So how did the Greatest Generation, known for its sacrifices, produce a generation so focused on economic self-interest and so seemingly unwilling to sacrifice for the good of the country? That is a bit of a mystery, but we will put forth two theories.
First, our generation generally avoided military service. As we baby boomers became adults, less than 1 percent of the population served in the military. In WWII, that figure was over 10 percent. Two of the great lessons of military service are one, country before self and two, trust in leadership and authority. With relatively few of us sharing the bonds, lessons, and sacrifices of military service, perhaps there is little widespread experiential counterbalance to each of us pursuing only our self-interest.

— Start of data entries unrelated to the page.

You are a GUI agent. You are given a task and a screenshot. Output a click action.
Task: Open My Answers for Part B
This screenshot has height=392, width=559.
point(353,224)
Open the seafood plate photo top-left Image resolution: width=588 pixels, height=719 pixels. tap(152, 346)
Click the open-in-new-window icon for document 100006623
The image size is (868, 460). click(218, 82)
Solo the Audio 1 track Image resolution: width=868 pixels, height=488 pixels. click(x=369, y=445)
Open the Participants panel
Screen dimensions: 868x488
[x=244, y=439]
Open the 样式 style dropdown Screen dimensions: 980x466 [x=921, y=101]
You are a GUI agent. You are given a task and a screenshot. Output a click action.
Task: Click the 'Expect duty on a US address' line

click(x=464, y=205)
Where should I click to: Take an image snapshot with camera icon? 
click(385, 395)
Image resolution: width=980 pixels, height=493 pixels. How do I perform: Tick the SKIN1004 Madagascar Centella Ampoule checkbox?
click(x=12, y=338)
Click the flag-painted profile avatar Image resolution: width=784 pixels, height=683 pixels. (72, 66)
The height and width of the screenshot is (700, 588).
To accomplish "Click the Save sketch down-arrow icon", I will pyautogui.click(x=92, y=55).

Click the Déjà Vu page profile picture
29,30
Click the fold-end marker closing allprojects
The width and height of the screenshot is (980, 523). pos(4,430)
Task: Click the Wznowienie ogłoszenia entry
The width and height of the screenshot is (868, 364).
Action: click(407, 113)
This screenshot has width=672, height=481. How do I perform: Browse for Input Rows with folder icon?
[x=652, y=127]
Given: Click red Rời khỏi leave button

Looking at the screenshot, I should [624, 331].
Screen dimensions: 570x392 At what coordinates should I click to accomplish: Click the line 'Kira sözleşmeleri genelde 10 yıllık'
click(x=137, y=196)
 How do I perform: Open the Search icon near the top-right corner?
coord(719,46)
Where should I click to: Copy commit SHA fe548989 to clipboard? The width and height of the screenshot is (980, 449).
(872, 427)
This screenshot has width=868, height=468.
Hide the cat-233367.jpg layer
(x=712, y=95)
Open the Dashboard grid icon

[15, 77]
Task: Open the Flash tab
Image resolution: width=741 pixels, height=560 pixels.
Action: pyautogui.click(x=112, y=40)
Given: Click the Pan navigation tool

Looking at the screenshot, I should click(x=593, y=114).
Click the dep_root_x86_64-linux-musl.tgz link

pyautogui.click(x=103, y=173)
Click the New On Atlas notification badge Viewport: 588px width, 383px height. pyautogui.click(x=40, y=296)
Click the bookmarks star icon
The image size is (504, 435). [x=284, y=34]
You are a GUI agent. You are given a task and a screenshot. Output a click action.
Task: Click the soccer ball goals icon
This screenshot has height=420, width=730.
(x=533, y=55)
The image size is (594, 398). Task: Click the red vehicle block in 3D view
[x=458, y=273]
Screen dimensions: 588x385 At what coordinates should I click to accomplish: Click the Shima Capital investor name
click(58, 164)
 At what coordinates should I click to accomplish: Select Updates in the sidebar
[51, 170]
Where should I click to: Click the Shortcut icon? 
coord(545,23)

The second theory, on the other hand, goes deeper into our country’s structural economic problems—those that have precipitated the decline of a middle-class majority and the ascent of more powerful, but divergent self-interest groups.
Indeed, if we examine the economic and political principles that have worked together to serve us so well for 200 years, we see that today they seem to be working against each other instead. Our economic foundational principles are grounded in the free enterprise system as so beautifully described in Adam Smith’s Wealth of Nations. Smith posited correctly that the greatest amount of societal wealth would be created through the invisible hand of the marketplace if individuals (and enterprises) were allowed to pursue their economic self interests. Our political foundational principle, on the other hand, is “one person, one vote.” Our founding fathers believed that if we give a political voice to the Great Majority, diverse interest would produce a fair and just society.
There will always be tension between those with wealth, trying to keep it or get more of it, and those without wealth, trying to get it.